Thing that is odd about your post is you have 380k miles in a GM Van and your still not sure????:laughing:


----------



## AndersenPlumbing (Jan 23, 2010)

380K on your current van?? Thats a no brainer. 

Also understand, 2003 GM switched over from the 5.7 to the 6.0 LS motor. Very similar milage, much more power! 

Those that voted Ford have not driven a Chevy work van! Every ford I drive is all over the place when you hit big bumps, they always have bump steer issues. Chevys dont.


----------



## wyplumber (Feb 14, 2013)

I would go with Chevy truck with utility bed the 6.0 Chevy gas engine is a great engine never was a fan of a van for working out of


----------



## Catlin987987 (Nov 12, 2010)

We have both, I have driven both, I am a ford Gus, BUT I like the Chevy cargo van better. The drive, ride and comfort is way nicer.


----------



## dclarke (Dec 22, 2012)

I have driven both. The shop im at has both. I'm currently stuck in an 06 ford. I hate it. I much prefer the gm. Much better for driving.


----------



## Widdershins (Feb 5, 2011)

AndersenPlumbing said:


> 380K on your current van?? Thats a no brainer.
> 
> Also understand, 2003 GM switched over from the 5.7 to the 6.0 LS motor. Very similar milage, much more power!
> 
> Those that voted Ford have not driven a Chevy work van!  Every ford I drive is all over the place when you hit big bumps, they always have bump steer issues. Chevys dont.
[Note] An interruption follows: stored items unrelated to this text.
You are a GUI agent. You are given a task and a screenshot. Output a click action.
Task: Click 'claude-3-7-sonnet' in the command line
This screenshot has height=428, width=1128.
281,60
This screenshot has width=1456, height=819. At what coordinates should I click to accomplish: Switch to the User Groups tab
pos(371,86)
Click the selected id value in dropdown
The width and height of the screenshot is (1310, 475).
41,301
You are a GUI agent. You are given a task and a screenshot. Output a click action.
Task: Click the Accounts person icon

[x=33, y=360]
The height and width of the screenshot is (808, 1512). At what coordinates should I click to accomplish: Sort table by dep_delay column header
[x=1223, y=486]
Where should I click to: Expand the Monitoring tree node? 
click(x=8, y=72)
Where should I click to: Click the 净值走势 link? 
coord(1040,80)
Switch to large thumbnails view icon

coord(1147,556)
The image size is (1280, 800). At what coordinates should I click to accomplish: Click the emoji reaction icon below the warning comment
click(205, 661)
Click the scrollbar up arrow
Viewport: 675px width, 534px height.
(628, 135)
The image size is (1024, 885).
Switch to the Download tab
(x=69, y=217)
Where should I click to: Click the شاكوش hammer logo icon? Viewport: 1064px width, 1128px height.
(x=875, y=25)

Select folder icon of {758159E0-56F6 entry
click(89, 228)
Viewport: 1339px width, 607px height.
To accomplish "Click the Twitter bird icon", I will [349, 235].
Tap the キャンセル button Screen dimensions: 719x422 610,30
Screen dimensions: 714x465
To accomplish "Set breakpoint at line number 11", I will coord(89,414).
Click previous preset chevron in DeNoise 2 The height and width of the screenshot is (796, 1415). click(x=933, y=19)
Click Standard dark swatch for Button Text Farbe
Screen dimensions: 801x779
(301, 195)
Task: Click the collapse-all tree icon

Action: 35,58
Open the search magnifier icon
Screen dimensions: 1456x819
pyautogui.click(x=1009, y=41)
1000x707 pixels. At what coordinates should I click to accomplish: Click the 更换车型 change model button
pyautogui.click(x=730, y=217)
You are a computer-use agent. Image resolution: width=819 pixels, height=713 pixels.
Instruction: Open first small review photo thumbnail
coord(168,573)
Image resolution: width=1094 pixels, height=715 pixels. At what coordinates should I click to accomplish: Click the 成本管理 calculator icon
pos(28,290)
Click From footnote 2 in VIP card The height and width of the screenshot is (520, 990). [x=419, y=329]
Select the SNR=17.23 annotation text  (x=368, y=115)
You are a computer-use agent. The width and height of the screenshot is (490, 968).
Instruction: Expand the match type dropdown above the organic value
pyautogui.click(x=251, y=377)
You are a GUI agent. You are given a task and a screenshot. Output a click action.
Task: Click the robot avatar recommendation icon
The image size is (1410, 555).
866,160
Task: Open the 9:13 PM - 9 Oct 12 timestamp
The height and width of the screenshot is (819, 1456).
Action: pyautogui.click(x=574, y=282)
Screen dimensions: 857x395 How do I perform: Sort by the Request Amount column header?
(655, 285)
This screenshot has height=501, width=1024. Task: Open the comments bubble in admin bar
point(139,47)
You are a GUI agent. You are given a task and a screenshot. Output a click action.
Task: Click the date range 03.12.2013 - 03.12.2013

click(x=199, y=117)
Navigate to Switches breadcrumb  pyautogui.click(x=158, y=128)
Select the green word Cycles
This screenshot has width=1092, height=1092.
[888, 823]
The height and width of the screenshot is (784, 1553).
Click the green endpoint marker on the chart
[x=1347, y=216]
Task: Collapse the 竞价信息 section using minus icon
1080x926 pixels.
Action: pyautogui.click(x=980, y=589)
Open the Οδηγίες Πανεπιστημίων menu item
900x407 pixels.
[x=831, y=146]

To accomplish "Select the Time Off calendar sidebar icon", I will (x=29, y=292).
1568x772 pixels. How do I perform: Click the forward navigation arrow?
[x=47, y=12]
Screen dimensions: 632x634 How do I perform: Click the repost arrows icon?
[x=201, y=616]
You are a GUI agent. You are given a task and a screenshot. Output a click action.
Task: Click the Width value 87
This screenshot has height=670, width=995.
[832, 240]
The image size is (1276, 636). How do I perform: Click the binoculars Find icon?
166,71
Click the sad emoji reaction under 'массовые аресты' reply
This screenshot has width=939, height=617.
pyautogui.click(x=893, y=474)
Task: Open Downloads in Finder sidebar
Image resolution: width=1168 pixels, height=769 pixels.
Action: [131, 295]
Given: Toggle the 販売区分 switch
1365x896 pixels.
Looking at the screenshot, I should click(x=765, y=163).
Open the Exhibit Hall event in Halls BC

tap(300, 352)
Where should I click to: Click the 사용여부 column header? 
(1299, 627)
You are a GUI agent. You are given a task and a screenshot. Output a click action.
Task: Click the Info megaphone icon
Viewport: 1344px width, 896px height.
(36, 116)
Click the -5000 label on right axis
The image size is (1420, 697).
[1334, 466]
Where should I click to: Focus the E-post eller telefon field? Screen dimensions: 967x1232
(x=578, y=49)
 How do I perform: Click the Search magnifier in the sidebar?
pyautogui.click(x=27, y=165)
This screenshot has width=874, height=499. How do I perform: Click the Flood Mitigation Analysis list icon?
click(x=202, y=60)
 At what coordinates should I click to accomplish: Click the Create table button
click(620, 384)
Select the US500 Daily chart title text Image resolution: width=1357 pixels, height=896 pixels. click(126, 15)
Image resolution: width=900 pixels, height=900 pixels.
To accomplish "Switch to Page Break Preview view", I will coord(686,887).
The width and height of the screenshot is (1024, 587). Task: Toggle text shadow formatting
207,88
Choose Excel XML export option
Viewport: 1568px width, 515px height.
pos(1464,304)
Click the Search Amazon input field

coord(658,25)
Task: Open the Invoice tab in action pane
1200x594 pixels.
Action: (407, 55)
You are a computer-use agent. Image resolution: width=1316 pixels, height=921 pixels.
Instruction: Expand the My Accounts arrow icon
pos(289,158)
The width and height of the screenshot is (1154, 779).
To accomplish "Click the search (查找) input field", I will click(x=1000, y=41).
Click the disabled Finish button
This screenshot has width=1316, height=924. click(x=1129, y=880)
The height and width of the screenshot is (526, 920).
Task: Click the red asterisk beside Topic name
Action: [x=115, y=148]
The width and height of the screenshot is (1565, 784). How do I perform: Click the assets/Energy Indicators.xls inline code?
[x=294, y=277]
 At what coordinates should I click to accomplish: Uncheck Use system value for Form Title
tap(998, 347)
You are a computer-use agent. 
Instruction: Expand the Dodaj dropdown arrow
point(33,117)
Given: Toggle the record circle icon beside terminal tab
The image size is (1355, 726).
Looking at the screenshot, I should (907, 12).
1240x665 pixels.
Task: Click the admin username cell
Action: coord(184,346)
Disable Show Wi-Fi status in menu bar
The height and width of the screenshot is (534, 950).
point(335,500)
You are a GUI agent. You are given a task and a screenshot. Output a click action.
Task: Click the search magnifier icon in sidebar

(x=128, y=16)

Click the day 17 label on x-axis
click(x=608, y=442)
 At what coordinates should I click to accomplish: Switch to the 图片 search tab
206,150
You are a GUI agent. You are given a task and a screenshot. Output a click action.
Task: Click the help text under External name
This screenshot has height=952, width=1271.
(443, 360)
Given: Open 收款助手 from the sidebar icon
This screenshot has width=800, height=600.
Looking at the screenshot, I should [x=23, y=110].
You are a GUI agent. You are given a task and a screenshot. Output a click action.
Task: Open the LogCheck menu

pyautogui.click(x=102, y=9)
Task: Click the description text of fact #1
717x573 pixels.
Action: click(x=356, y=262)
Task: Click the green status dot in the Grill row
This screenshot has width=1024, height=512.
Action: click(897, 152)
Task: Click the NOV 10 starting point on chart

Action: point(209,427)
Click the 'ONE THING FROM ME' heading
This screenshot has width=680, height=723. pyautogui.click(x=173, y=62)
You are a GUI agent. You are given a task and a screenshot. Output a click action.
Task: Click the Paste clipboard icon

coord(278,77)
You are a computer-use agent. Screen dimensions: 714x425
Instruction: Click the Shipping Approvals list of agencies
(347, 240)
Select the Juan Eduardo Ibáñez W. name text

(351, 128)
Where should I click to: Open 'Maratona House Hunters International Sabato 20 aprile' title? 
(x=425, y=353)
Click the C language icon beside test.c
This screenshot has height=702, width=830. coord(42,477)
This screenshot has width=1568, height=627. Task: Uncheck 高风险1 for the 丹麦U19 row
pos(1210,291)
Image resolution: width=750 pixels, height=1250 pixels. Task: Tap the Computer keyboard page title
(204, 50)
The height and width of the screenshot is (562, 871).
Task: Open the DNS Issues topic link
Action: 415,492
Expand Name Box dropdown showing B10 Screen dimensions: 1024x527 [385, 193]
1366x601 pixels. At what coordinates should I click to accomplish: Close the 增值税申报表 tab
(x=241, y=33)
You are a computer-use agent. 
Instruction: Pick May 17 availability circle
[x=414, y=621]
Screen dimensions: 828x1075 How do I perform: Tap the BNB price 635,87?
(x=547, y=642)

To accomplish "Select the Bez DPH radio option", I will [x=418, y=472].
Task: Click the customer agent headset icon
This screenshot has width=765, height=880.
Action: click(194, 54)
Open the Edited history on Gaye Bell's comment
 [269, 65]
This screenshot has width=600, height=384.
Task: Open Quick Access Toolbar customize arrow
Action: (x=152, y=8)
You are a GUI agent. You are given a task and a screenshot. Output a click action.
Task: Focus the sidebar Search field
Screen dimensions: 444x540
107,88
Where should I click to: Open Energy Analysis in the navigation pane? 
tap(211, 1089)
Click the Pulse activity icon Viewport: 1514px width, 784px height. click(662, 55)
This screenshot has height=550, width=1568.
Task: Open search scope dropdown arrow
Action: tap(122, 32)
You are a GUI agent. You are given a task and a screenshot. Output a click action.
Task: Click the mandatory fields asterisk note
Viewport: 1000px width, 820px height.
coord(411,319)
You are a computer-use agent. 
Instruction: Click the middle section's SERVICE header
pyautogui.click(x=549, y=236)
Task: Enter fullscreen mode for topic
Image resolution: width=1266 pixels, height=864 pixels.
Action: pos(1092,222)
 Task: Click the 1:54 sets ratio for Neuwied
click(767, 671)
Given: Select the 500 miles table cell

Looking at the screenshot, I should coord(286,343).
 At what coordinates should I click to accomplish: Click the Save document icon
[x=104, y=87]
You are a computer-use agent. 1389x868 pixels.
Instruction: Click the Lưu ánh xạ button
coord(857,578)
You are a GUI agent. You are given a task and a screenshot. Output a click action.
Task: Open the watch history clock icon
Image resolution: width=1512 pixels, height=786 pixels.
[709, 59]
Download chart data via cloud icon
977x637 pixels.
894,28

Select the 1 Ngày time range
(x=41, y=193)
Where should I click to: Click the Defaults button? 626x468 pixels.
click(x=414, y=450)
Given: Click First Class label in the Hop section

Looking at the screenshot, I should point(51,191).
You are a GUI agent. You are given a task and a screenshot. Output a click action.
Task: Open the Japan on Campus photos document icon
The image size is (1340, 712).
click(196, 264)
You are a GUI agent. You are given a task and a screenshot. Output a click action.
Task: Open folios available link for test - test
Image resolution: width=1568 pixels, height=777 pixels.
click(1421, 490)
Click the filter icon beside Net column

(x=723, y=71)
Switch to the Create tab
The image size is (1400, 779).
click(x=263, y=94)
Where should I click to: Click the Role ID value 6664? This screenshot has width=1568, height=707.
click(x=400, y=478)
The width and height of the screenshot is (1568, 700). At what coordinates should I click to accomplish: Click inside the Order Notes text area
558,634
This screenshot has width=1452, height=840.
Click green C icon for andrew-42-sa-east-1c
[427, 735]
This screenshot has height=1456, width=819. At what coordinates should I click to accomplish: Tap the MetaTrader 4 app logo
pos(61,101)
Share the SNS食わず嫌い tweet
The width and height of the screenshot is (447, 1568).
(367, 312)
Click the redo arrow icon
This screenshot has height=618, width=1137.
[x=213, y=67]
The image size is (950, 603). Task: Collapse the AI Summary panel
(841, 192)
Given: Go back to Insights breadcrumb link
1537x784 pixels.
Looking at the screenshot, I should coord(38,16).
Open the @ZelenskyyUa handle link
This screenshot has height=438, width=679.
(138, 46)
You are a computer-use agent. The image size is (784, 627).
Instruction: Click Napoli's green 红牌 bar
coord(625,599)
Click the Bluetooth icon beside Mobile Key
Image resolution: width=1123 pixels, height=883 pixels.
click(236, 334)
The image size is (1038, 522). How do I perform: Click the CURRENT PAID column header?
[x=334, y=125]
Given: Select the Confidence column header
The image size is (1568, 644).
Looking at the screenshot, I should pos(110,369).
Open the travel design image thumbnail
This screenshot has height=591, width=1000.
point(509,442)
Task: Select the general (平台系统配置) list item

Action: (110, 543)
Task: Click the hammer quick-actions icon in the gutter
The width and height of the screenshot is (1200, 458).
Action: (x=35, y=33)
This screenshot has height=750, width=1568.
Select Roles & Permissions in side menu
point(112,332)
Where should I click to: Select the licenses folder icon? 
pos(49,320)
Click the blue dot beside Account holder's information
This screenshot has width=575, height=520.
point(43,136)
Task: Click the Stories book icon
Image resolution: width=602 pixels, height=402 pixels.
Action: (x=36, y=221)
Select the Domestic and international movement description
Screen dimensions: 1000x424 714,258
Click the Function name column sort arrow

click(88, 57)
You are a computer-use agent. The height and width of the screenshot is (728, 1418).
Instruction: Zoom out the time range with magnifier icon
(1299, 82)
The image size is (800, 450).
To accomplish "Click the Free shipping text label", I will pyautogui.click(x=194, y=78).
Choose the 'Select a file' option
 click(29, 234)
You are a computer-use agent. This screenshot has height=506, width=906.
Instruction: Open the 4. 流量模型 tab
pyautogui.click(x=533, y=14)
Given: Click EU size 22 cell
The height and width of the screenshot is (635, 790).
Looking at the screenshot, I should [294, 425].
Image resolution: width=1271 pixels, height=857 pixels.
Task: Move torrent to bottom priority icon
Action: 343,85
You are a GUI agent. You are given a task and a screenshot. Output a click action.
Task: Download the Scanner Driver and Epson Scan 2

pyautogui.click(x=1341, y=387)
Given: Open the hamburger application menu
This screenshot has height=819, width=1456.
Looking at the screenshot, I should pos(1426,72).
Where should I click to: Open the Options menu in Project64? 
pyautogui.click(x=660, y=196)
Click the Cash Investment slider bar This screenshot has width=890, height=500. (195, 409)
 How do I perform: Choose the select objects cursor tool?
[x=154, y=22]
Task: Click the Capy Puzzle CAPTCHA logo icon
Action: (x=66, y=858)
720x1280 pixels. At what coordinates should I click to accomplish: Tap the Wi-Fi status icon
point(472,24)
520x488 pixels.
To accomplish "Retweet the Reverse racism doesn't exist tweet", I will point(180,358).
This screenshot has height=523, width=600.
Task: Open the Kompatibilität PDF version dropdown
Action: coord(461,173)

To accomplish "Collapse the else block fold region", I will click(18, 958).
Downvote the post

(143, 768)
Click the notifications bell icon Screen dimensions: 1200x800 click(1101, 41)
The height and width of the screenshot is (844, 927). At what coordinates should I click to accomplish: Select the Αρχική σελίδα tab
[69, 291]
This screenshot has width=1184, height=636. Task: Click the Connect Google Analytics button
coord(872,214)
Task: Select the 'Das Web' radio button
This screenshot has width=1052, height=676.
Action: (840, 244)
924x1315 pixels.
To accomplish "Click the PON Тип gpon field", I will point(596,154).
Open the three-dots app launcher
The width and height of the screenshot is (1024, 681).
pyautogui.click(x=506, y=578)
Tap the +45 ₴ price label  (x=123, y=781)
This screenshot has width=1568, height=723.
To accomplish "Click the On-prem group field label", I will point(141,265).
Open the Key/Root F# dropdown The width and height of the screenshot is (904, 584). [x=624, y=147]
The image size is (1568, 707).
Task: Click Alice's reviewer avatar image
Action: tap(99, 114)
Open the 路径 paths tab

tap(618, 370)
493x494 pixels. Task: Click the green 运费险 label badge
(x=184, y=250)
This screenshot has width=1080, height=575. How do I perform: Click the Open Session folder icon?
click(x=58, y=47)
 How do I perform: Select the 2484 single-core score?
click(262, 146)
 I noticed that myself starting right around 1999. Have the OEM Motorcraft ABS Speed Sensors (2 in the front, 1 in the back) replaced with an aftermarket brand.


----------



## johntheplumber (Feb 11, 2013)

Currently we have 4 Chevy express vans. 3 2500 and 1 3500. I have driven Chevy's for the last 15 years and love them. I think that the vans are the way to go for service. I've always heard that service trucks are the way to go for construction. I did have a small stint with a box truck. While I loved the ample room it was a pain to park.


----------



## wyplumber (Feb 14, 2013)

johntheplumber said:


> Currently we have 4 Chevy express vans. 3 2500 and 1 3500. I have driven Chevy's for the last 15 years and love them. I think that the vans are the way to go for service. I've always heard that service trucks are the way to go for construction. I did have a small stint with a box truck. While I loved the ample room it was a pain to park.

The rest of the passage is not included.